Last night the septic tank in the apartment where I live and work went supernova. By that, I mean it exploded. Unlike stars in space, however, our septic tank cannot expand at the speed of light in an infinite number of directions. The contents of our overflowing tank can only move in one direction, which is down a 3 inch overflow pipe. I don't know who made the final decision to have said overflow pipe end in the basement of the apartment building as opposed to, say, literally ANYWHERE else, but I would love to hear their logic. My guess is the plumber responsible was at one point into competitive paint thinner sniffing. I'm not sure what the rules to that game are, but I know the prize is a pipe that shoots refuse all over the basement.
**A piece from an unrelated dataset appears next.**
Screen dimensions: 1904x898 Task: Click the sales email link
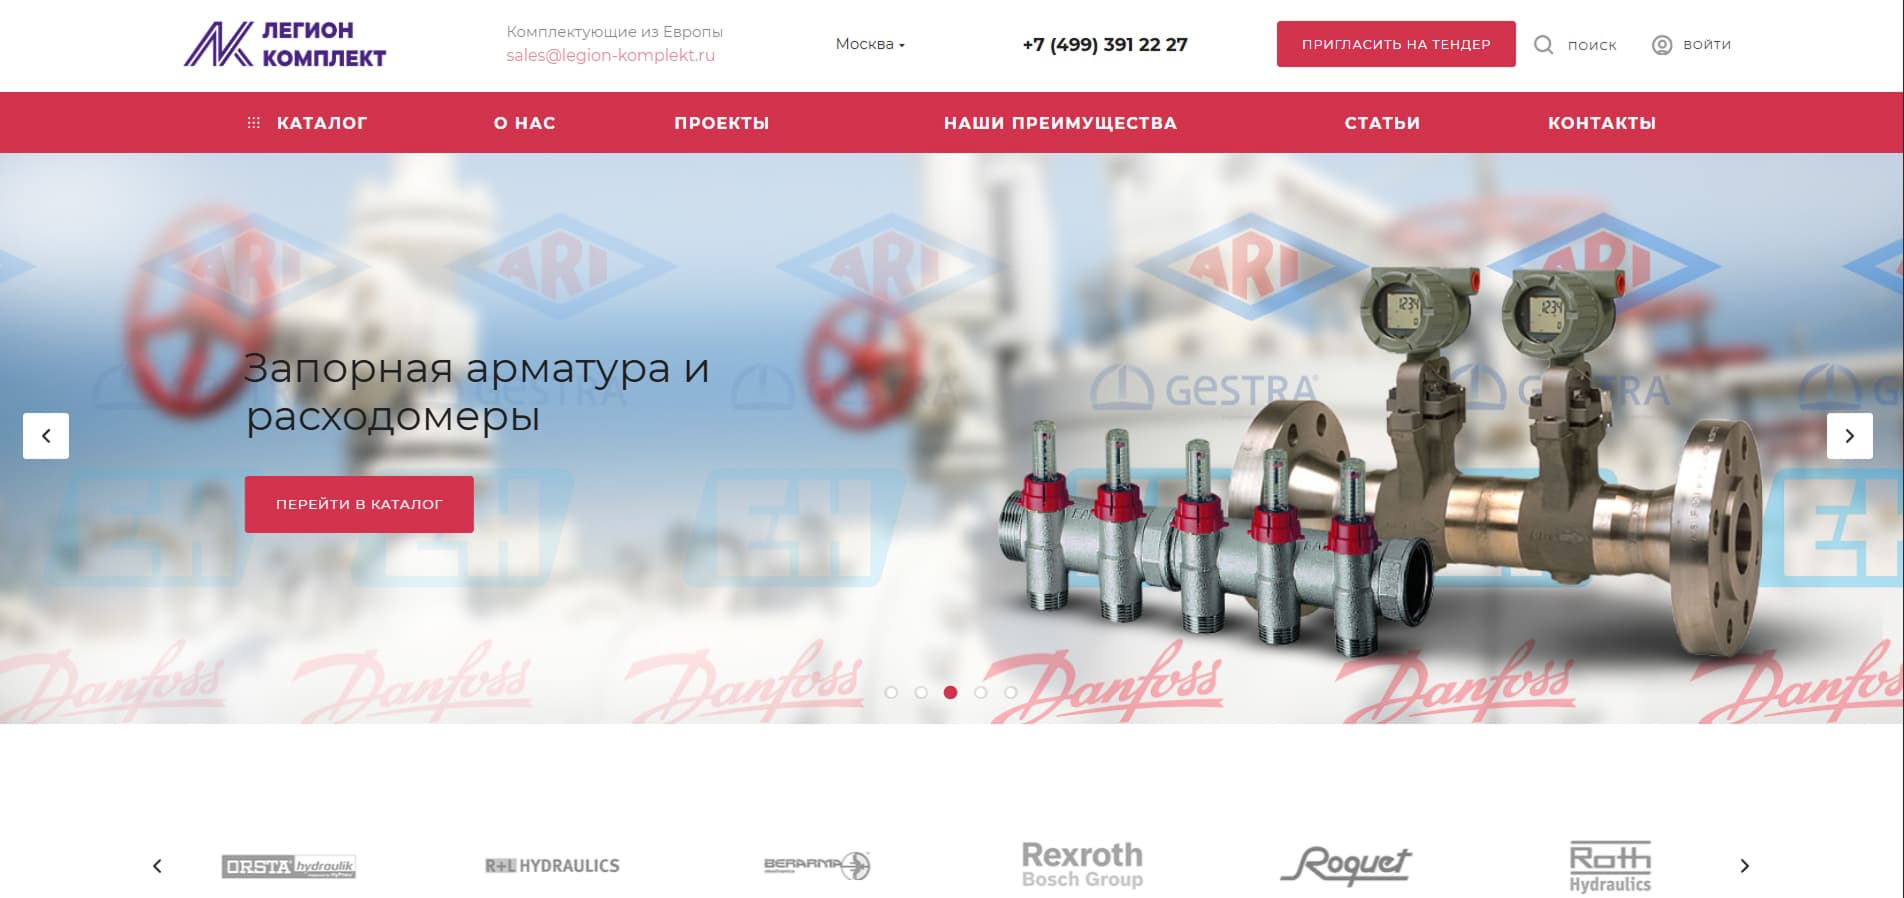[x=610, y=56]
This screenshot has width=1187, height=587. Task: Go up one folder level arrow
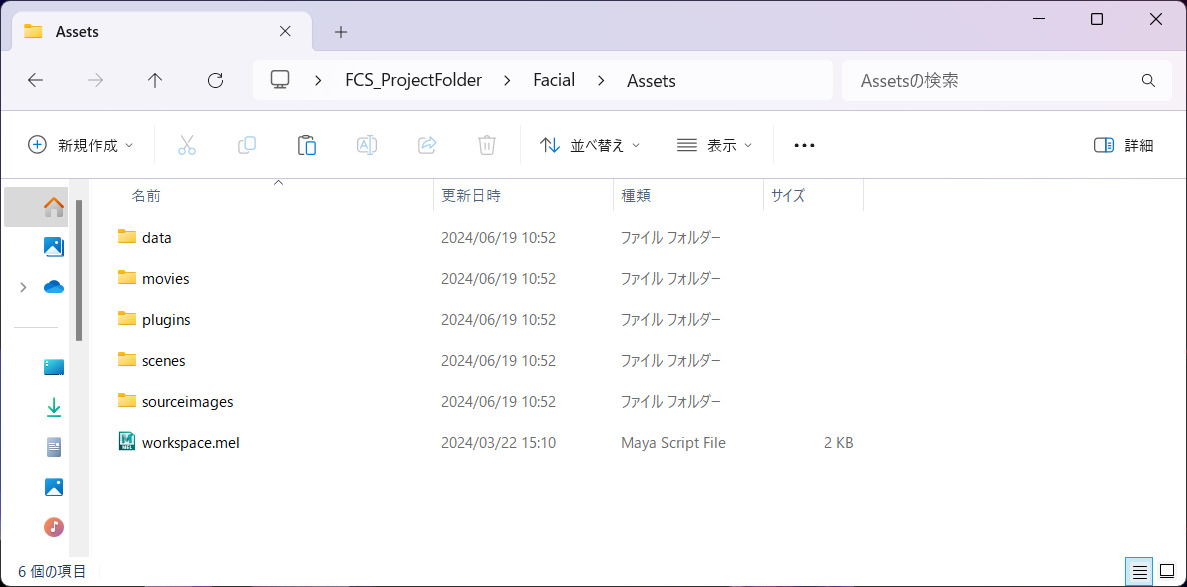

I wasn't sure what to do to fix the problem, but I knew I needed to stop the water (and I use that term, "water", very loosely) so I shut off the mains to the apartment building. The other tenants were not very happy about that. I told them there was a problem with the septic system and the ground directly under them was rapidly filling with sewage. They were less than sympathetic and still wanted their water on. I tried explaining to them that this was all their fault for using too much water in the first place, at which point they went from being mildly annoyed to openly perturbed. I didn't pay them too much heed, as I had bigger problems than worrying about making friends with the other renters.

Despite no longer being freshly feed, the septic tank filth repository turned filth spewer was still drawing ripe resources from the adjoining leech field and continued to redeposit them in the basement. The contents of the tank needed to be drawn, not discharged (again). There are several sanitation services that are infinitely more qualified to handle these types of problems. Sadly, none of them are staffed at 9pm on a Wednesday evening and thus we were left to our own devices. A pool vacuum attached to large water storage barrels was lowered into the tank to lower the contents level. The original plumbers were creative in their placement of the overflow pipe; it was only fitting the solution to the problems that decision created be equally creative.

After trucking off nearly 700 gallons of waste (or, in more relative units, about 14 bathtubs full of refuse) we turned our attention to the standing water problem in the basement. A perfectly good shop vac was ruined sucking up the two to three inches of water, ruined because no equipment is fit for duty after going through what we put that vacuum through. This morning I nuked the crap out of that room (literally) with ammonia. Normally you distill ammonia with water and use it to clean, but not when you're cleaning up after what happened last night. Then you open a bottle of ammonia, dump it directly on the floor, grab another one, repeat. About halfway through my third bottle I began to feel my lungs changing color, from a healthy pink to a molting canary yellow, and I thought I might be getting a little carried away. But I ascribe to the axiom "better safe than sorry" and dumped another two bottles on there before running outside for some oxygen. Today the basement's clean again, but if you drop a sandwich on the floor down there you might just want to let it go, five second rule notwithstanding.  

4 comments:

  1. I thought dad said no more potty humor? Also, you probably should have used bleach, not ammonia. FYI.

    ReplyDelete
  2. That's what Jared told me to do. But like Frank, I did it my way.

    ReplyDelete
  3. Where in the world do you live now? Most places with a high enough population density to warrant an apartment building also have a proper sewer system.

    The whole episode sound horrific.

    ReplyDelete
  4. You should have used bleach AND ammonia. Just kidding -- that's dangerous.